Repeat, without any change, the entries presented below.

* * * *

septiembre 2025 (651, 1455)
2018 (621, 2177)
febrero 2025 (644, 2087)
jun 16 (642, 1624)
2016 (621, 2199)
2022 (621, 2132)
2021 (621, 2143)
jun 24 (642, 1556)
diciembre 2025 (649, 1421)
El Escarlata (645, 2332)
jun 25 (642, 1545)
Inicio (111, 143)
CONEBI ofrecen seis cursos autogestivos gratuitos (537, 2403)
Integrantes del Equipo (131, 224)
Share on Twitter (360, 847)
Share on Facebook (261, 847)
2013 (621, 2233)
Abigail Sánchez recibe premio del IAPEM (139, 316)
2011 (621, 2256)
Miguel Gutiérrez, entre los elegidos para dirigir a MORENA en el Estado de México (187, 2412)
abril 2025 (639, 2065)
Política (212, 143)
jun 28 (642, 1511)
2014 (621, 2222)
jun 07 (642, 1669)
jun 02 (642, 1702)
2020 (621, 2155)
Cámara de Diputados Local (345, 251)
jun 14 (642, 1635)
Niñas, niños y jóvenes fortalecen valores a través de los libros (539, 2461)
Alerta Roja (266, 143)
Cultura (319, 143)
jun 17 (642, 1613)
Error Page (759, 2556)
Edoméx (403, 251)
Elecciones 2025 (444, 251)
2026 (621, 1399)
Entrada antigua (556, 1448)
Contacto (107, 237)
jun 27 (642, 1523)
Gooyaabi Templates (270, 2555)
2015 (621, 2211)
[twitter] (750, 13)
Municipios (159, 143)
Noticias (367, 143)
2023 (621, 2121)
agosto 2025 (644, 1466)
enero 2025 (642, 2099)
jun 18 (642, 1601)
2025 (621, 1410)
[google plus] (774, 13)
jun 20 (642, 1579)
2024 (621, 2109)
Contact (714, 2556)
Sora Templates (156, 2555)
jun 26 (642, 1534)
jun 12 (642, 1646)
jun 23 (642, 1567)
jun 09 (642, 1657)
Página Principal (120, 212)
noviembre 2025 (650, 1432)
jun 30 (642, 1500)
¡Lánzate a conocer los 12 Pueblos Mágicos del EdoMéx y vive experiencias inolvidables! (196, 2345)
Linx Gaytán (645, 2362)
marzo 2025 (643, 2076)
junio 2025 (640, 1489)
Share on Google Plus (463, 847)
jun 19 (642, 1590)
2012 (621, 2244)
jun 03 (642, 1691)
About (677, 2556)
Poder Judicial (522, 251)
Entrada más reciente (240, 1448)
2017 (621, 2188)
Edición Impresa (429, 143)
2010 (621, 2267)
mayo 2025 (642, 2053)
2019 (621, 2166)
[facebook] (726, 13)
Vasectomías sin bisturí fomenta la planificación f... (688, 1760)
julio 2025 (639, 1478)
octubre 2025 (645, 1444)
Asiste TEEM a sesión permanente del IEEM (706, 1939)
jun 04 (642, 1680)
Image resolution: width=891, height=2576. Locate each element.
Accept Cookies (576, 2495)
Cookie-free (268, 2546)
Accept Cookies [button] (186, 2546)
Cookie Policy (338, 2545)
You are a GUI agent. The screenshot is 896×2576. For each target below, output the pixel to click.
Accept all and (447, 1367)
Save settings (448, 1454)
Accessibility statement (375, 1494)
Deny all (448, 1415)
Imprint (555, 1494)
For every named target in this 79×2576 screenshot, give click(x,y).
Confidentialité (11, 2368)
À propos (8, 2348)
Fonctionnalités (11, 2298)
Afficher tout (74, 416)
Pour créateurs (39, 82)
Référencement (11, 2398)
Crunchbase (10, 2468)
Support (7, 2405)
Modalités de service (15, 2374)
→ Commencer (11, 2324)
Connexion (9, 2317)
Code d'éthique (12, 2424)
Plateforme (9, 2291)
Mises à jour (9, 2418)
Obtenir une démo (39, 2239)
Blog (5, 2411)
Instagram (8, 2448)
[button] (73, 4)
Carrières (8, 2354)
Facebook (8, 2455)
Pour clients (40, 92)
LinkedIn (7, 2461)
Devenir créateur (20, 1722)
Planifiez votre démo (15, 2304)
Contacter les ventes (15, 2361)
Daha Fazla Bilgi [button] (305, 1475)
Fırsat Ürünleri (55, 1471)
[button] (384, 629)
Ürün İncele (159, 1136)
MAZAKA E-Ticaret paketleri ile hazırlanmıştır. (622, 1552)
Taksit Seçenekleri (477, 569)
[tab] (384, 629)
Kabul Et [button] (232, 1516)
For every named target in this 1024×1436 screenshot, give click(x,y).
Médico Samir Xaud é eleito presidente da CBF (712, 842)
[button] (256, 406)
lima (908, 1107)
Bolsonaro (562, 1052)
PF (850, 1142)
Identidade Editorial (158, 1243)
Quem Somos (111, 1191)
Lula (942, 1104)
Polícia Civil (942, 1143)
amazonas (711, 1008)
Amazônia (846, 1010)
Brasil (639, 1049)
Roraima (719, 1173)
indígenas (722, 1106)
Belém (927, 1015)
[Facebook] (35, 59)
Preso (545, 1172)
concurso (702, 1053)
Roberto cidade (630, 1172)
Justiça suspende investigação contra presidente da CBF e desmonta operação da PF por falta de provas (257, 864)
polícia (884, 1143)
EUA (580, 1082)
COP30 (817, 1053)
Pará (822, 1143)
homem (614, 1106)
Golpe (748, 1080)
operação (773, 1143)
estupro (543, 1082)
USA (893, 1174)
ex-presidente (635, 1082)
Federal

* * * *

#### ANSWER FOR THIS EXERCISE:
septiembre 2025 (651, 1455)
2018 (621, 2177)
febrero 2025 (644, 2087)
jun 16 (642, 1624)
2016 (621, 2199)
2022 (621, 2132)
2021 (621, 2143)
jun 24 (642, 1556)
diciembre 2025 (649, 1421)
El Escarlata (645, 2332)
jun 25 (642, 1545)
Inicio (111, 143)
CONEBI ofrecen seis cursos autogestivos gratuitos (537, 2403)
Integrantes del Equipo (131, 224)
Share on Twitter (360, 847)
Share on Facebook (261, 847)
2013 (621, 2233)
Abigail Sánchez recibe premio del IAPEM (139, 316)
2011 (621, 2256)
Miguel Gutiérrez, entre los elegidos para dirigir a MORENA en el Estado de México (187, 2412)
abril 2025 (639, 2065)
Política (212, 143)
jun 28 (642, 1511)
2014 (621, 2222)
jun 07 (642, 1669)
jun 02 (642, 1702)
2020 (621, 2155)
Cámara de Diputados Local (345, 251)
jun 14 (642, 1635)
Niñas, niños y jóvenes fortalecen valores a través de los libros (539, 2461)
Alerta Roja (266, 143)
Cultura (319, 143)
jun 17 (642, 1613)
Error Page (759, 2556)
Edoméx (403, 251)
Elecciones 2025 (444, 251)
2026 (621, 1399)
Entrada antigua (556, 1448)
Contacto (107, 237)
jun 27 (642, 1523)
Gooyaabi Templates (270, 2555)
2015 (621, 2211)
[twitter] (750, 13)
Municipios (159, 143)
Noticias (367, 143)
2023 (621, 2121)
agosto 2025 (644, 1466)
enero 2025 (642, 2099)
jun 18 (642, 1601)
2025 (621, 1410)
[google plus] (774, 13)
jun 20 (642, 1579)
2024 (621, 2109)
Contact (714, 2556)
Sora Templates (156, 2555)
jun 26 (642, 1534)
jun 12 (642, 1646)
jun 23 (642, 1567)
jun 09 (642, 1657)
Página Principal (120, 212)
noviembre 2025 (650, 1432)
jun 30 (642, 1500)
¡Lánzate a conocer los 12 Pueblos Mágicos del EdoMéx y vive experiencias inolvidables! (196, 2345)
Linx Gaytán (645, 2362)
marzo 2025 (643, 2076)
junio 2025 (640, 1489)
Share on Google Plus (463, 847)
jun 19 (642, 1590)
2012 (621, 2244)
jun 03 (642, 1691)
About (677, 2556)
Poder Judicial (522, 251)
Entrada más reciente (240, 1448)
2017 (621, 2188)
Edición Impresa (429, 143)
2010 (621, 2267)
mayo 2025 (642, 2053)
2019 (621, 2166)
[facebook] (726, 13)
Vasectomías sin bisturí fomenta la planificación f... (688, 1760)
julio 2025 (639, 1478)
octubre 2025 (645, 1444)
Asiste TEEM a sesión permanente del IEEM (706, 1939)
jun 04 (642, 1680)
Image resolution: width=891, height=2576. Locate each element.
Accept Cookies (576, 2495)
Cookie-free (268, 2546)
Accept Cookies [button] (186, 2546)
Cookie Policy (338, 2545)
You are a GUI agent. The screenshot is 896×2576. For each target below, output the pixel to click.
Accept all and (447, 1367)
Save settings (448, 1454)
Accessibility statement (375, 1494)
Deny all (448, 1415)
Imprint (555, 1494)
For every named target in this 79×2576 screenshot, give click(x,y).
Confidentialité (11, 2368)
À propos (8, 2348)
Fonctionnalités (11, 2298)
Afficher tout (74, 416)
Pour créateurs (39, 82)
Référencement (11, 2398)
Crunchbase (10, 2468)
Support (7, 2405)
Modalités de service (15, 2374)
→ Commencer (11, 2324)
Connexion (9, 2317)
Code d'éthique (12, 2424)
Plateforme (9, 2291)
Mises à jour (9, 2418)
Obtenir une démo (39, 2239)
Blog (5, 2411)
Instagram (8, 2448)
[button] (73, 4)
Carrières (8, 2354)
Facebook (8, 2455)
Pour clients (40, 92)
LinkedIn (7, 2461)
Devenir créateur (20, 1722)
Planifiez votre démo (15, 2304)
Contacter les ventes (15, 2361)
Daha Fazla Bilgi [button] (305, 1475)
Fırsat Ürünleri (55, 1471)
[button] (384, 629)
Ürün İncele (159, 1136)
MAZAKA E-Ticaret paketleri ile hazırlanmıştır. (622, 1552)
Taksit Seçenekleri (477, 569)
[tab] (384, 629)
Kabul Et [button] (232, 1516)
For every named target in this 1024×1436 screenshot, give click(x,y).
Médico Samir Xaud é eleito presidente da CBF (712, 842)
[button] (256, 406)
lima (908, 1107)
Bolsonaro (562, 1052)
PF (850, 1142)
Identidade Editorial (158, 1243)
Quem Somos (111, 1191)
Lula (942, 1104)
Polícia Civil (942, 1143)
amazonas (711, 1008)
Amazônia (846, 1010)
Brasil (639, 1049)
Roraima (719, 1173)
indígenas (722, 1106)
Belém (927, 1015)
[Facebook] (35, 59)
Preso (545, 1172)
concurso (702, 1053)
Roberto cidade (630, 1172)
Justiça suspende investigação contra presidente da CBF e desmonta operação da PF por falta de provas (257, 864)
polícia (884, 1143)
EUA (580, 1082)
COP30 (817, 1053)
Pará (822, 1143)
homem (614, 1106)
Golpe (748, 1080)
operação (773, 1143)
estupro (543, 1082)
USA (893, 1174)
ex-presidente (635, 1082)
Federal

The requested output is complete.